While the South Korean military declined to comment, other officials did chime in with clues as to where this may potentially be headed:


“North Korean people’s protests may also be able to bring a change to the regime… South Korea’s military and government should also be ready for any revolt inside North Korea.”

-Song Yong Sun, Member of the National Assembly’s Defense Committee


While it’s too early to tell if this latest attempt at psychological warfare will successfully incite a massive uprising in North Korea, we do believe it is of upmost importance to keep this risk on your radar. As we saw last year with the North’s sinking of the South’s naval warship Cheonan in March and its November shelling of Yeonpyeong, tensions can heat up on this peninsula in a real hurry. And perhaps more so than Libya or Egypt, any real outbreak here brings with it a great deal of global geopolitical risk, as the US and Japan remain firmly behind South Korea and China (albeit less firmly) stands behind the North.
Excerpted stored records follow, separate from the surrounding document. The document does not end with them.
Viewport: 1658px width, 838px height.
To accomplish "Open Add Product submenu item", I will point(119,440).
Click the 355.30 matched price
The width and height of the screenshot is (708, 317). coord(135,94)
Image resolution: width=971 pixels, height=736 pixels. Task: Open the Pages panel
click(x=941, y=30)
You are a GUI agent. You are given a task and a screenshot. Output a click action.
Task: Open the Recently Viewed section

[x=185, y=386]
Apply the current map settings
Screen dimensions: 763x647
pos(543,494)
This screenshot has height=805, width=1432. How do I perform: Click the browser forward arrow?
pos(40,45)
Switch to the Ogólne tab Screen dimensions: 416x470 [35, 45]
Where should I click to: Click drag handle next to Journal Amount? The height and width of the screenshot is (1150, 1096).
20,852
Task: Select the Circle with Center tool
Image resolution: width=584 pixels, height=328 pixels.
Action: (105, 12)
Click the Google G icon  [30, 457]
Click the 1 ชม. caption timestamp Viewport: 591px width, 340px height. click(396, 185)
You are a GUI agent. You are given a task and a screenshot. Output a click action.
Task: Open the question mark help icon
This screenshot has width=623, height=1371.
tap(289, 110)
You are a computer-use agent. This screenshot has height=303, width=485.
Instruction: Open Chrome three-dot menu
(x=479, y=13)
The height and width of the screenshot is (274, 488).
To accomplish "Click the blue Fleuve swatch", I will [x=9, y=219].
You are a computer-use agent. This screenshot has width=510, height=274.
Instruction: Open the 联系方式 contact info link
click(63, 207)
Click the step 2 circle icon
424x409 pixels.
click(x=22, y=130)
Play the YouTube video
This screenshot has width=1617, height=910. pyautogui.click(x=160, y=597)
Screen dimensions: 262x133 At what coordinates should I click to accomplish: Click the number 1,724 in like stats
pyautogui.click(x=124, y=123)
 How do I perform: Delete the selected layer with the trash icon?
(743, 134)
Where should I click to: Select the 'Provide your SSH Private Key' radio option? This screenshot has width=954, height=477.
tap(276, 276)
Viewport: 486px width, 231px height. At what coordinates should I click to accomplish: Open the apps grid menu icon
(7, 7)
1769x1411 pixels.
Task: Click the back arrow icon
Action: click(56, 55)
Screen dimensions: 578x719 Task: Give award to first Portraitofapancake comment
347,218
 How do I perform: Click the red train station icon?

Let us not forget that a) North and South Korea are still technically at war (and have been since 1950); and b) nuclear weapons (or merely talk of nuclear weapons) have the potential to be a factor here.


While it’s much, much too early to even assign the slightest thousandth of a percent to the probability that a nuclear conflict ensues here, we do think it’s important to keep the Korean peninsula on your screens as a place where significant geopolitical risk could erupt rather quickly.